Read Forsaken: The World of Nightwalkers Online
Authors: Jacquelyn Frank
Except for when you fell for Chatha’s ruse.
Leo’s hands clenched tighter on the steering wheel when the thought slipped snidely by. It always felt like he was on the tipping point of complete and utter rage lately. He kept needing to rein himself in, kept finding himself clenching his fists while he fantasized about doing violent harm to something…anything.
Faith smiled then and reached out as if to touch something. And just like that, in a brilliant shimmer of blue energy, he saw who she was talking to come luminously to life. It was a woman, with gaunt features and troubled eyes. She looked to have black hair, but it was hard to tell as it was filtering through blue light. But what really shocked him was that she was wearing some sort of costume, including a corseted bodice that accentuated her figure and a full-length dress with a skirt that ended in a flounce of petticoats.

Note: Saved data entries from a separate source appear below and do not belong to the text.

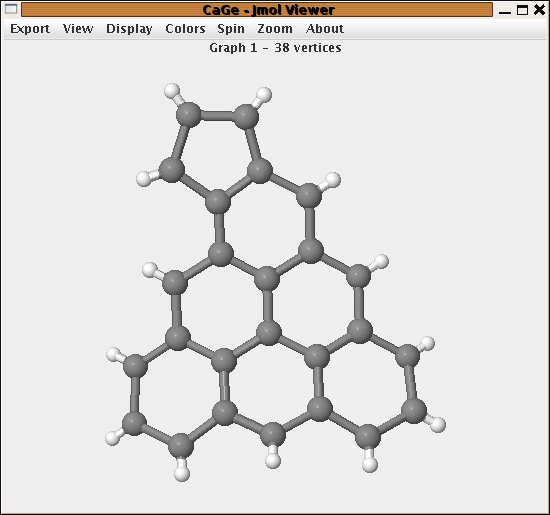550x515 pixels.
Task: Select top-left hydrogen atom of the pentagon ring
Action: [x=172, y=91]
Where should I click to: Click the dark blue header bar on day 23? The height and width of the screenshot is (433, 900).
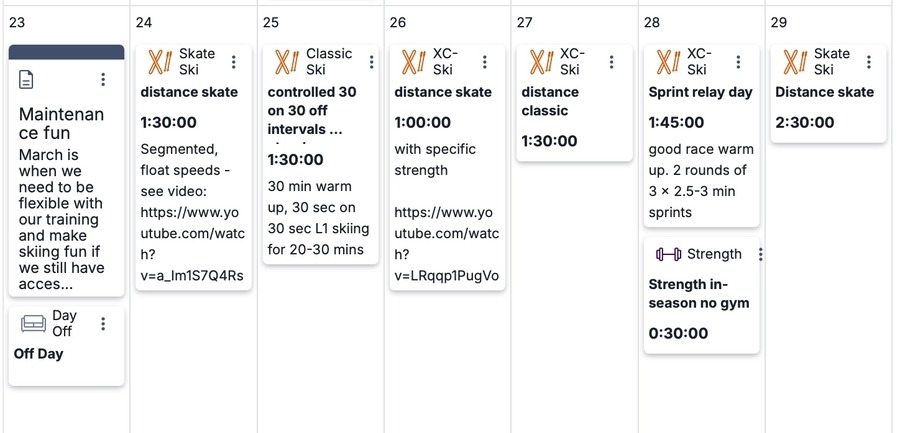(x=66, y=51)
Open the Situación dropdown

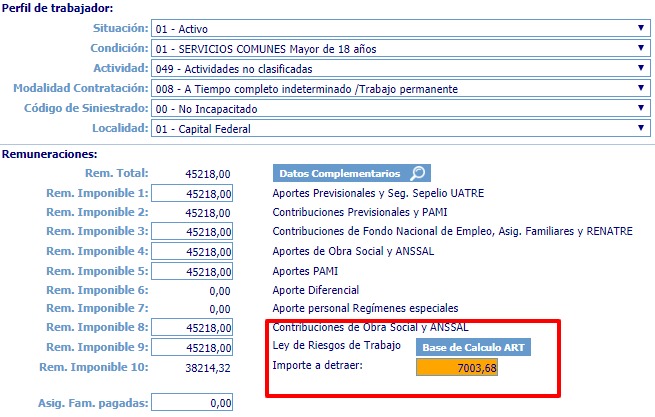click(400, 28)
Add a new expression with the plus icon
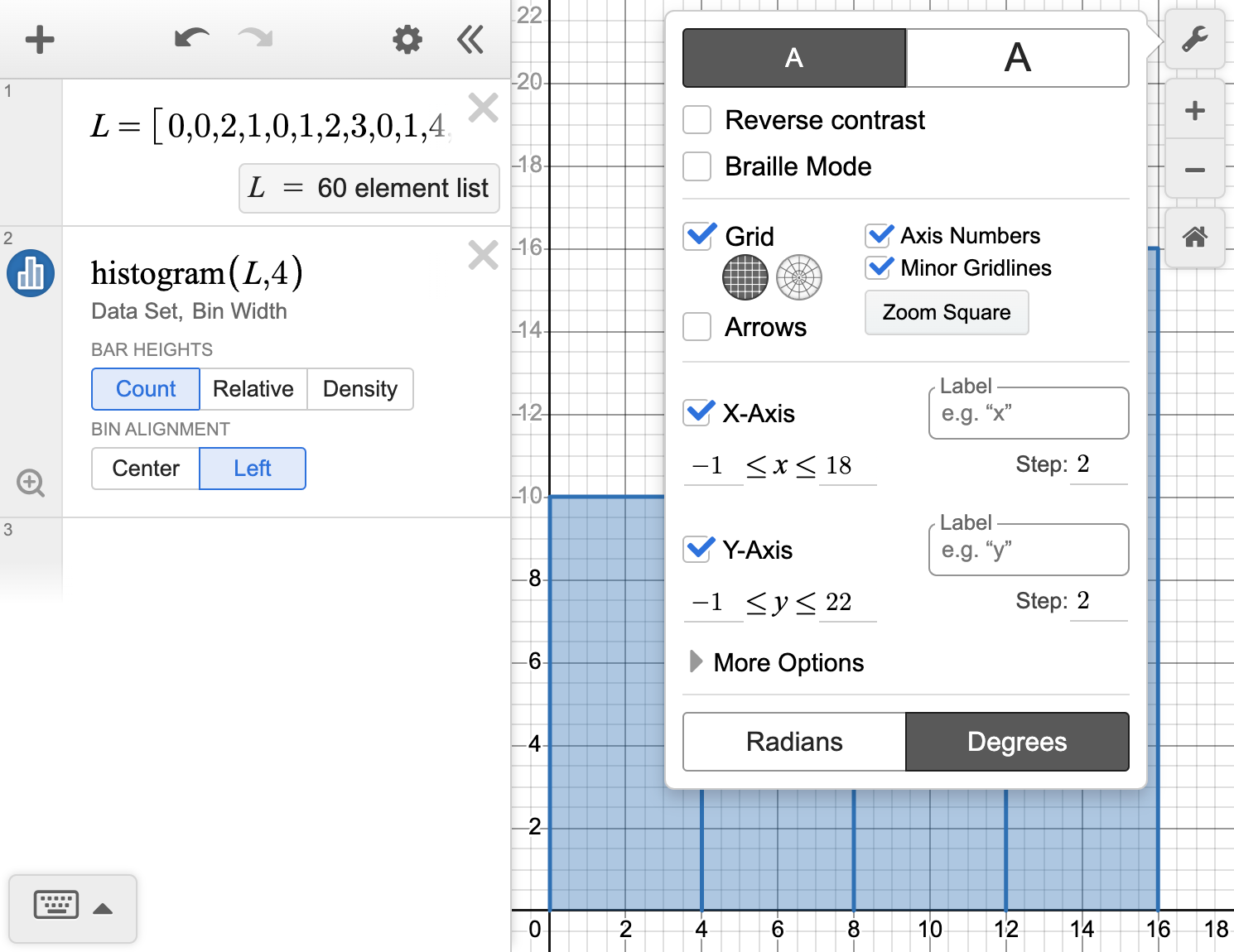 [x=39, y=39]
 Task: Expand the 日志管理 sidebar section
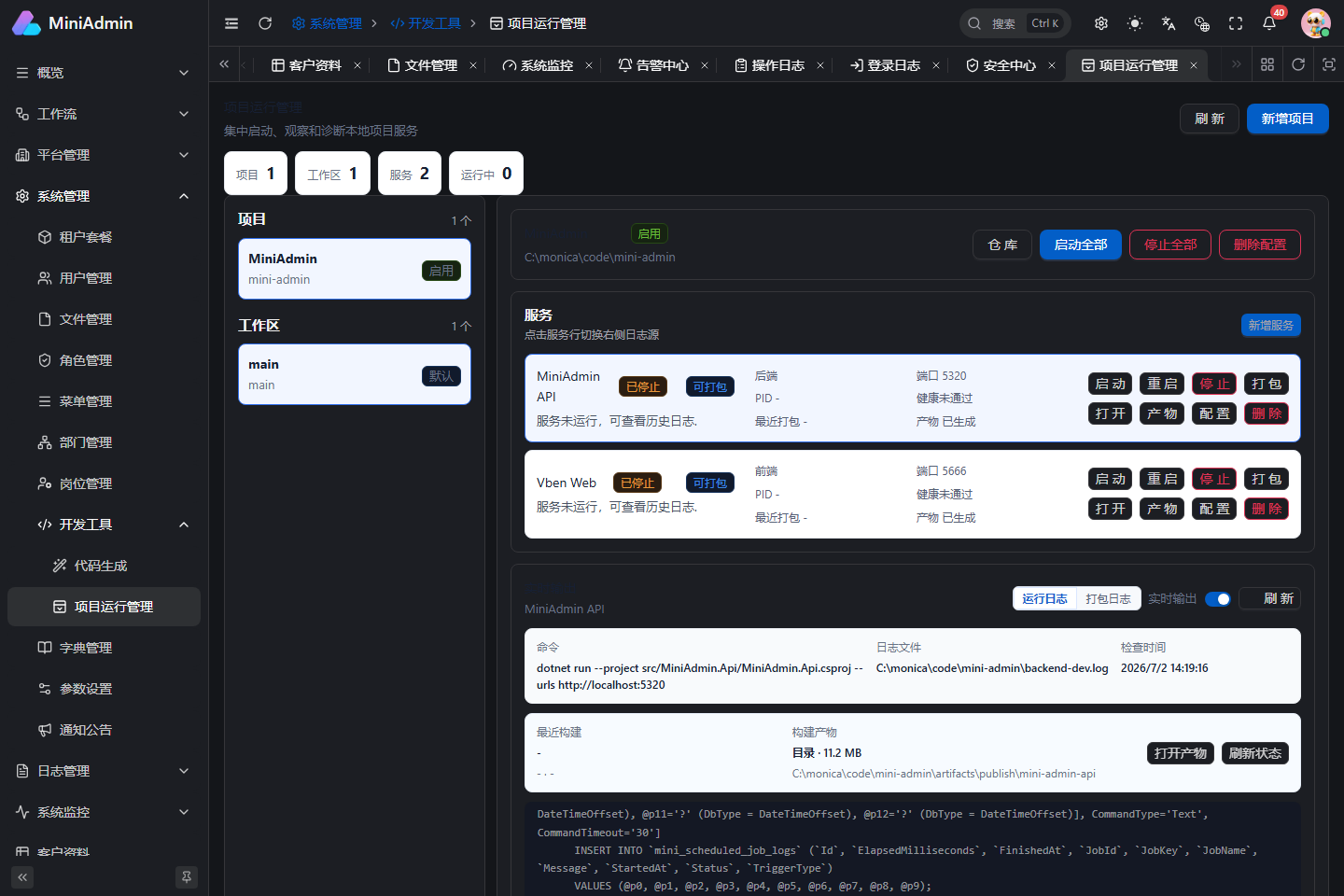[104, 771]
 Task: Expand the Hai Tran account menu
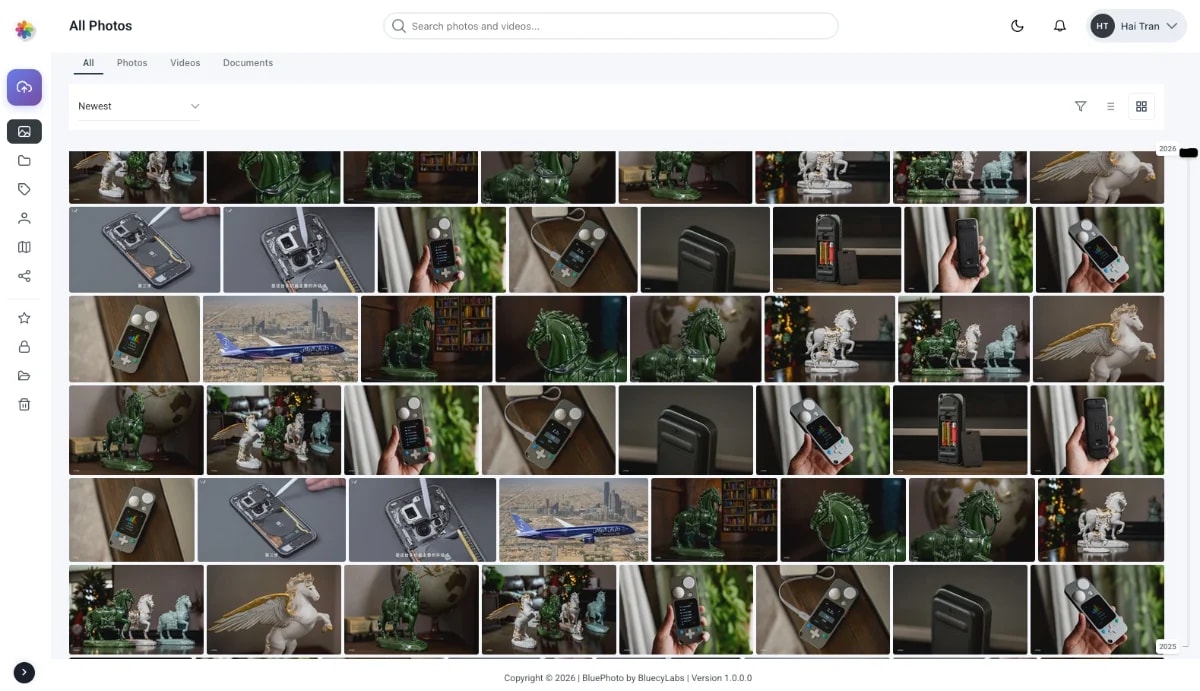tap(1137, 26)
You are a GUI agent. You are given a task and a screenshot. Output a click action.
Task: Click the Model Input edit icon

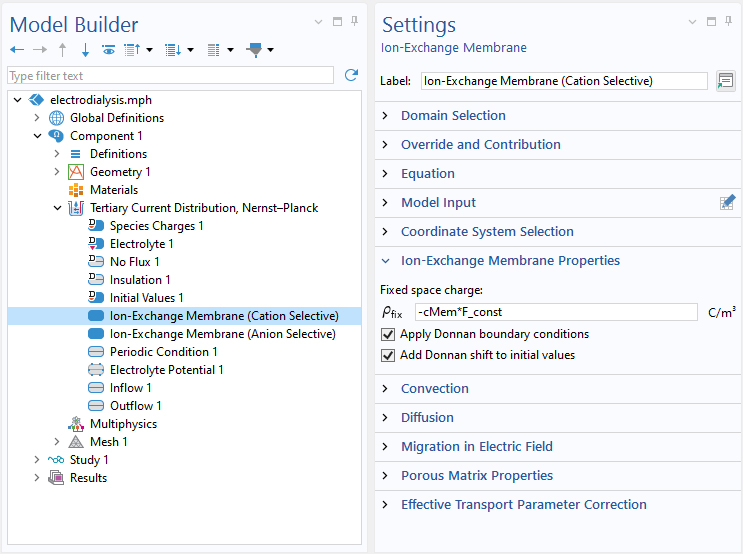(x=727, y=202)
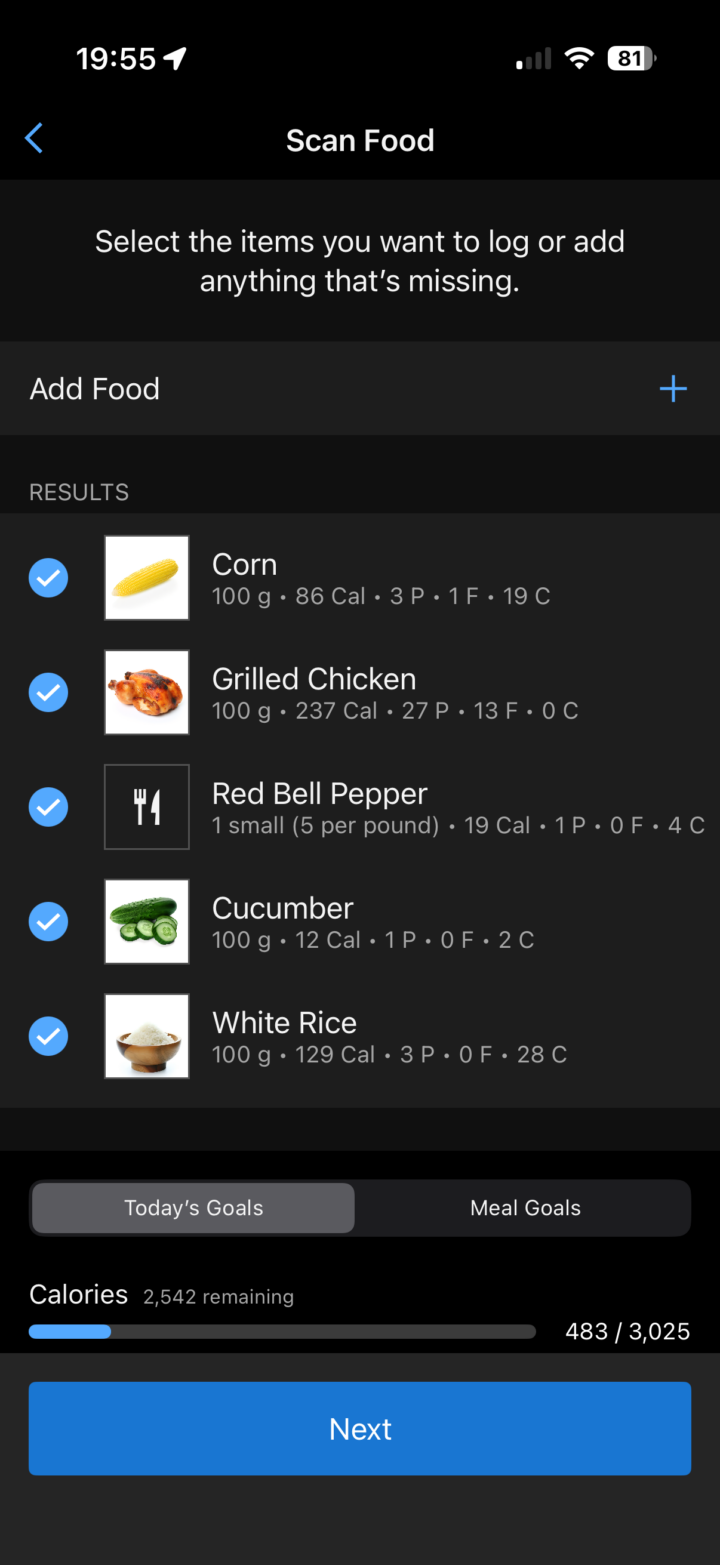Screen dimensions: 720x1565
Task: Switch to the Meal Goals tab
Action: point(525,1208)
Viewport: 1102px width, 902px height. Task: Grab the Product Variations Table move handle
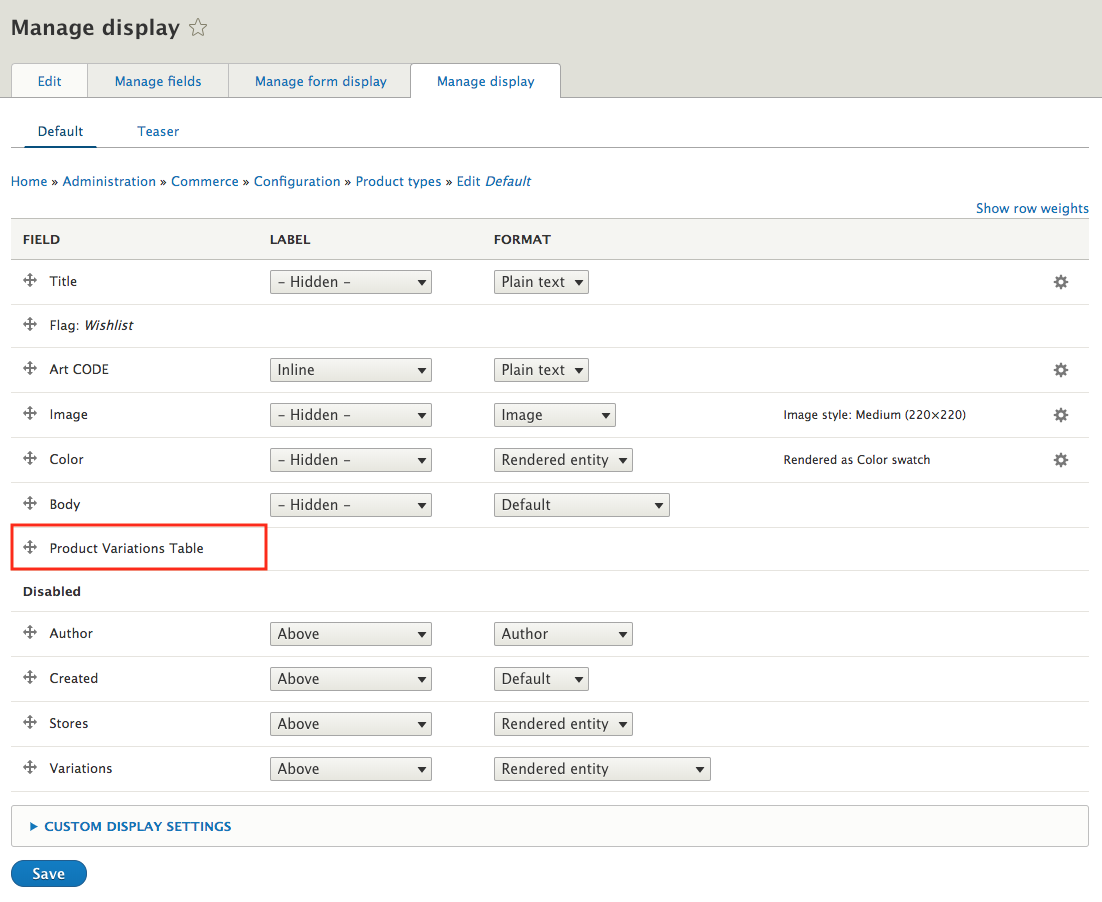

Leo stared. Even though he knew he’d look like a rude sort of a moron, he couldn’t help himself. As he watched, Faith took the woman’s hand in hers, clasping it with warmth and vehemence up against her breastbone, all the while talking, petting, and making the woman smile.
After a minute Faith dropped the woman’s hand and the moment she did so the woman disappeared, as though her visibility were completely dependent on Faith’s touch. Faith turned back toward the truck, her long fingers absently smoothing back that invisible strand of hair again, even though nothing had yet escaped the tight knot. She opened the door to the truck and climbed back in.
“Okay, we can go now,” she said.
Leo gaped at her.
“We can go? That’s it? No explanation of who that woman was and how you did…what you just did?” he said with incredulity.
Faith sighed softly and then turned her body to face him. “When we die, we move our spirits from one plane to the next. It is a plane of peace and comfort that provides anything that is needed. I guess you might call it heaven, in your religion. It’s called many things in many religions, but the principle is the same. And there’s a reason for that. It’s because instinctively we know there is another world beyond this one, and that it is a place without pain or disease or abuse.” She hesitated, her clean white teeth worrying the plushness of her bottom lip as she seemingly debated what to tell him next. “When we die we immediately get sent to this place. Except…sometimes something happens and it keeps us from going. It traps us here.” She looked down, watching herself smooth wrinkles out of her dress by running soft, slow pressure along the length of it. “Without getting into too much detail, what I do is…I help them find their way.”
“So that,” he pointed toward the hood of the car, “was a ghost? Is that what you’re telling me?” He could hear himself sounding more and more shrill, but he couldn’t seem to stop himself.
“Not at all,” she said, “she’s a soul.”
“What the hell difference does that make?” he demanded of her.
She stopped all her fidgeting and went severely serious in the next moment, meeting his accusatory stare with an aggressive one of her own.
“It makes a hell of a lot of difference to the person trapped here, I assure you,” she bit out. But then she seemed to rein her temper back in. “If you’ve learned anything about the Nightwalker world, you know nothing is what you might expect or assume it to be. Souls get trapped here in two ways. One, they won’t let themselves go. They fight death so hard, resist the natural process for so long, that they miss their opportunity to cross. Like, say, a boat in the water that needs to go past a drawbridge to get to its destination, but instead of going forward with the current they throw the engines into full reverse. Eventually the drawbridge closes and the boat has missed its opportunity.”
“And two?” he asked, feeling somehow disturbed by the concept of a trapped soul, a stupid sort of empathy that made him very uncomfortable.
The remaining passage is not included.